Input records:
+ + +
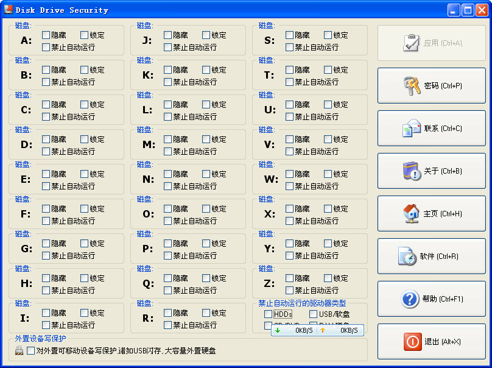Open help with the question mark icon
492x368 pixels.
(409, 299)
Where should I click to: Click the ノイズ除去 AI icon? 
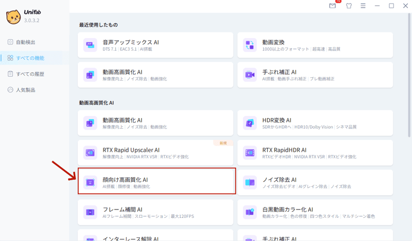[250, 183]
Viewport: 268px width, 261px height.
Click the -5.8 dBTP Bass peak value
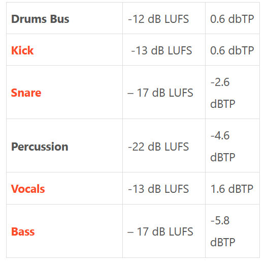pos(223,231)
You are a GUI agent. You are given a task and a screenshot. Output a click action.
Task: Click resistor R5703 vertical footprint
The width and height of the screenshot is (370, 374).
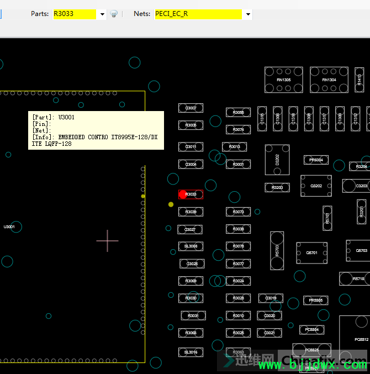[277, 250]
+ + +
Everything above from the line containing "Where should I" down to the line containing "Task: Click resistor R5703 vertical footprint" is to be duplicated exactly, both lines included, and the pictures are to be omitted.

Response for this exercise:
Where should I click to: Click the ノイズ除去 AI icon? 
[250, 183]
Viewport: 268px width, 261px height.
Click the -5.8 dBTP Bass peak value
pos(223,231)
You are a GUI agent. You are given a task and a screenshot. Output a click action.
Task: Click resistor R5703 vertical footprint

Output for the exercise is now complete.